Bagmati River, Nepal - Terri-Lynn Brennan
I have had the pleasure of living on four continents so I have had the pleasure of living on the Atlantic Ocean, the Pacific Ocean, the Mediterranean Sea, and Lake Ontario and St Lawrence River. And they all hold very different facets of joy for me I'm certainly a water baby at heart, I am drawn to water sources and have been all of my life.
I did want to share an experience of the one time I did not live on a large body of water I actually lived in Nepal and I lived in Kathmandu for a year of the two years that I lived in the country. I can speak certainly to the importance of clean water and water environmentalism in general and having lived in that part of Asia for an extended period of time and not only experience it and being having visibility to the deprivation of the lack of proper water, land, food, air quality and being someone who suffered from that as to why I actually left the country after two years.

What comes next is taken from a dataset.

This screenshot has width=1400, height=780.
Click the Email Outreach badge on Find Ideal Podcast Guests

The experience with water in particular was most devastating in the city of Kathmandu, as a city that is at the base, or at the foothills of the Himalayas, and as a country as small as it is -- it's the size of Nova Scotia -- with an incline of 200 metres above sea level on the southern border to 8200 metres above sea level on the northern border, so the entire country is on a slope and therefore when the water comes out of the Himalayas it goes down and it's a continual flow. But in the dry season which is usually, actually, in the springtime, in April, before the rains and before the flooding actually takes place, you have this build up of environmental disaster for the water resources that run through any of the towns and the cities.

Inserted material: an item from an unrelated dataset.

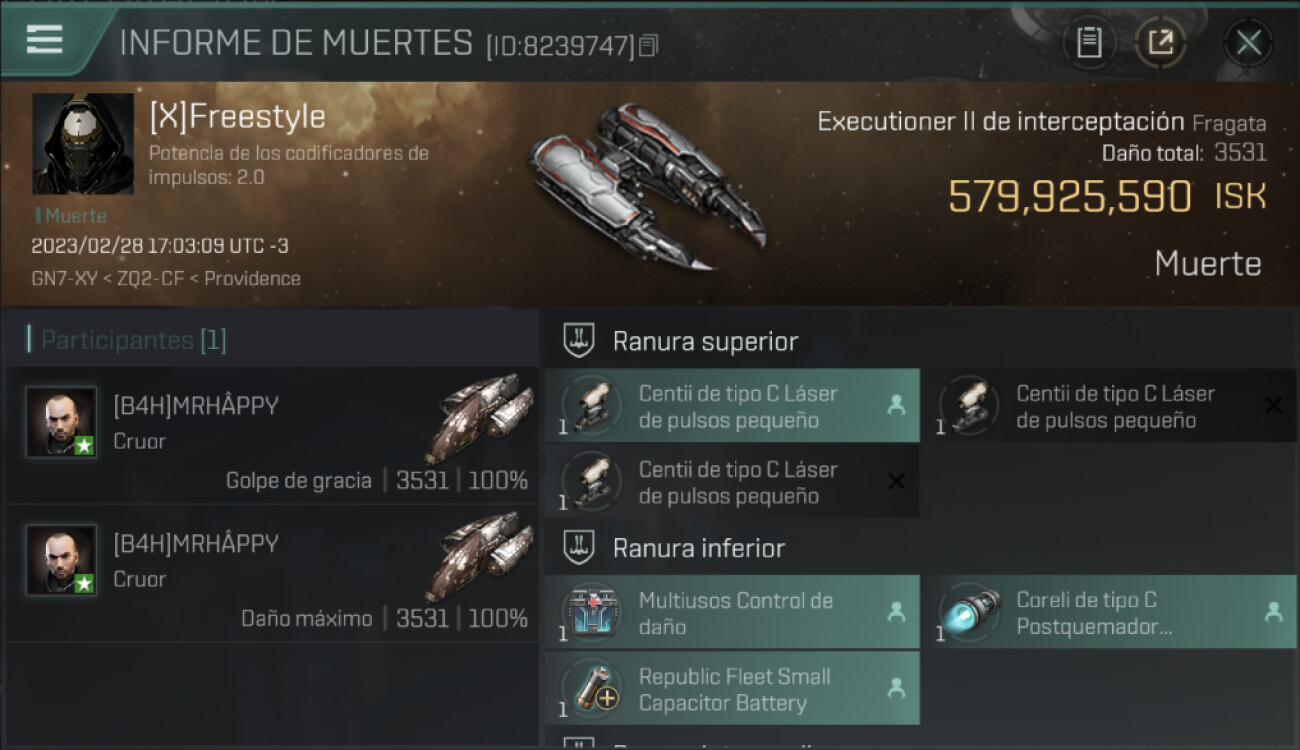This screenshot has width=1300, height=750.
Task: Click the share export icon
Action: [1160, 42]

Kathmandu in particular is very famous for its Bagmati River, which comes and it is a spring-fed river of huge importance for the city of Kathmandu. As it comes into the city from the northern portion of the Foothills it's very fresh, it's very clean, but there was a lot of industrial development on the northern part of the city that already starts to contaminate it. It hits Pashupatinath, if you're familiar with Kathmandu you'll know that that is actually a Hindu ceremonial site, it's a second largest Hindu site in all of South Asia, where the Hindu custom of death brings a cremation process. The crematorium is at the edge of the Bagmati River and all of the remains of the body is then offered to the river. People will then, beside those remains, get into the river to bathe and do all of their business in the water, including all forms of urination and defecation, so by the time you hit the southern part of the city of Kathmandu, which is a very large city, the water in April is actually the consistency of tar and bubbling. And the smell is exactly how you would think it would smell. It is one of the most environmentally shocking, horrifically shocking scenes I've ever been witness to, let alone experienced for days on end until the spring flood comes and the spring rains. The poverty rate of Nepal -- it was the fifth poorest country in the world until very recently, I think it's now 7th. Life expectancy of Nepalis is very low due to the water conditions but it's also a factor what their air and their land conditions are also an equivalent to that level of deprecation, if you will.
So that is kind of my negative Watermark BUT it speaks to the importance of this work. Globally. We take for granted the water in countries such as ours everyday. Again, as someone who's lived on four continents, I’ve watched environmental degradation in Egypt as well and could speak for hours on the level of contamination in the Nile Valley, especially. It is shocking how people who don't live outside of Canada don't understand how good we got it and even then we still don't fight hard enough for what we got. So if anything, people, just go to Kathmandu in April, trust me you'll come back fighting tooth-and-nail for the water that you got. Thank you.